C’est cette volonté qui prend corps depuis deux semaines dans l’hémicycle européen. «Ils sont en train de créer un trumpisme européen basé sur un triptyque anti-migration,anti-wokeet anti-écologie. L’anti-écologie est devenue un facteur identitaire de l’union des droites, explique à Vert l’eurodéputé (Renew) Pascal Canfin, pour qui il y a désormais un risque de régression sur tous les textes du Pacte vert. Selon le centriste, Jordan Bardella a d’ailleurs passé «autant voire plus de temps à taper sur le Green deal» qu’à parler d’immigration «dans son discours lors de l’élection d’Ursula von der Leyen», la présidente de la Commission européenne, le 18 juillet 2024.

«Retournement» de la droite

À droite, Céline Imart, autre élue française, constate à l’inverse avec «beaucoup de joie» un «changement de majorité» pour «détricoter tous ces textes du Pacte vert». Mais «ce n’est pas quelque chose de théorisé, ce ne sont pas des alliances d’appareils conceptualisées, ce sont des choses qui arrivent sur certains textes. La seule chose qui compte, c’est le contenu», précise-t-elle.

Pour Manon Aubry, eurodéputée insoumise, «ce qui est frappant, c’est que nombre de ces textes du Green deal ont été adoptés par les mêmes députés du PPE lors du mandat précédent». Sa collègue insoumise, Emma Fourreau, observe que «c’est devenu acceptable de s’allier à l’extrême droite» et que les «figures d’extrême droite en Europe qui portent un agenda climatosceptique gagnent du terrain».

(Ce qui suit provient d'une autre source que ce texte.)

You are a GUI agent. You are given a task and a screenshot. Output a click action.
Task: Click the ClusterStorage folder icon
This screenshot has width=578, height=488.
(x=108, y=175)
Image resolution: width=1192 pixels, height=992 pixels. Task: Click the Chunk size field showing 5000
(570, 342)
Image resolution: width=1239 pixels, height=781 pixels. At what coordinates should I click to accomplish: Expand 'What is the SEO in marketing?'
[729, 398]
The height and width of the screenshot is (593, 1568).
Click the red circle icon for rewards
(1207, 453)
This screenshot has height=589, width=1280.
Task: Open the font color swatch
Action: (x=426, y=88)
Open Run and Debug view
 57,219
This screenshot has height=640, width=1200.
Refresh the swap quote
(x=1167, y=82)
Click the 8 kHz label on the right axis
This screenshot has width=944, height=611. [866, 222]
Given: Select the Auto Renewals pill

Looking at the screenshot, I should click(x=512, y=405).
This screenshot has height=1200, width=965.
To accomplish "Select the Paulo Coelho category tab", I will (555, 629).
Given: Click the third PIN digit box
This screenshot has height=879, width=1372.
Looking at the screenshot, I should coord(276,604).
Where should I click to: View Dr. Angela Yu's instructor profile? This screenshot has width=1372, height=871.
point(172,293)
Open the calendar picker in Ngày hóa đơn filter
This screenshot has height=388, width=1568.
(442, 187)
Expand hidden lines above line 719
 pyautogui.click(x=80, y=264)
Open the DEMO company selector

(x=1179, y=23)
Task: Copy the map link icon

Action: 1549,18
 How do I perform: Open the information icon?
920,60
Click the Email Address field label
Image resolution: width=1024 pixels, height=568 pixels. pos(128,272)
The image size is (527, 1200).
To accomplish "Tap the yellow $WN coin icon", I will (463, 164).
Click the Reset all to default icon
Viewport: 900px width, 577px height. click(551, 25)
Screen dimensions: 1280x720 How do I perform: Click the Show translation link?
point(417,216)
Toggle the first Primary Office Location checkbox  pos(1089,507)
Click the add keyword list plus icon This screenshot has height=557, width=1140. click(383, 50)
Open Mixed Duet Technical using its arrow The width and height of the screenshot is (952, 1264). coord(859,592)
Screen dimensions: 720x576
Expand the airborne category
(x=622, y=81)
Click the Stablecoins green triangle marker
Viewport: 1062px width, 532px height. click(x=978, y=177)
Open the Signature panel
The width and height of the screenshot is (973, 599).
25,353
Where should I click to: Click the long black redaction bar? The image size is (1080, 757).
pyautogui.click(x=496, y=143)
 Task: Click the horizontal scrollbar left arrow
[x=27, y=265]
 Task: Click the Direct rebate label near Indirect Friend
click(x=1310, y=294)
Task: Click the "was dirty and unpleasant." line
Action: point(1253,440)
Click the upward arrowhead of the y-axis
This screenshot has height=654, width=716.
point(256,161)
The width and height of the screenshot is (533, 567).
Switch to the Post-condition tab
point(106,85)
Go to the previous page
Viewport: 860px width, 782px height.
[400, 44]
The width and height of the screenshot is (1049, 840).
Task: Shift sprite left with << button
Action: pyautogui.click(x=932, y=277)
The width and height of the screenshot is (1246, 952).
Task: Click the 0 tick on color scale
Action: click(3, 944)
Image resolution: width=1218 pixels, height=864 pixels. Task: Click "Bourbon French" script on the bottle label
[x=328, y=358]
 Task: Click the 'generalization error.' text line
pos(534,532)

Théodore Tallent, chercheur spécialisé sur l’acceptabilité de la transition environnementale et le backlash («retour de bâton», en français) écologique, confiait à Vert dans un précédent entretien observer «un retournement» au sein des droites européennes : «Depuis 2-3 ans, l’extrême droite attaque très frontalement le Green deal. Elle est maintenant rejointe par une partie de la droite conservatrice européenne.» Le politiste l’explique par une volonté de concurrencer l’extrême droite «qui leur a pris énormément de voix aux dernières élections».

La droitisation du Parlement est aussi un reflet de l’influence des États membres de l’Union européenne, où la cheffe du gouvernement italien d’extrême droite Giorgia Meloni semble de plus en plus influente. Chez les eurodéputé·es, c’est d’ailleurs le groupe ECR, où siègent les élu·es de Fratelli d’Italia, le parti de Giorgia Meloni, qui fait régulièrement le pont entre l’extrême droite et la droite. Elles et ils sont jugé·es plus fréquentables que leurs collègues des groupes Patriotes ou Souverainistes. Ces derniers sont eux aussi classés à l’extrême droite et comptent comme seule élue française Sarah Knafo, vice-présidente du parti Reconquête d’Éric Zemmour.

L’alliance entre droite et extrême droite s’inscrira-t-elle dans la durée ? La majorité entre la droite, le centre, et les sociaux-démocrates «n’est pas morte, ce n’est pas vrai», nuance un autre interlocuteur au sein du Parlement. Mais beaucoup craignent que cette majorité alternative droite-extrême droite se forme de nouveau dans les prochaines semaines : à partir du 10 décembre, l’Europe doit réexaminer le vote de 2023 sur la fin de la vente des véhicules thermiques neufs – ou qui ne sont pas «zéro émission de CO2» – à partir de 2035. Les industriels font pression pour assouplir cette mesure. Ils pourront peut-être compter sur le soutien de l’extrême droite et de ses allié·es pour la détricoter.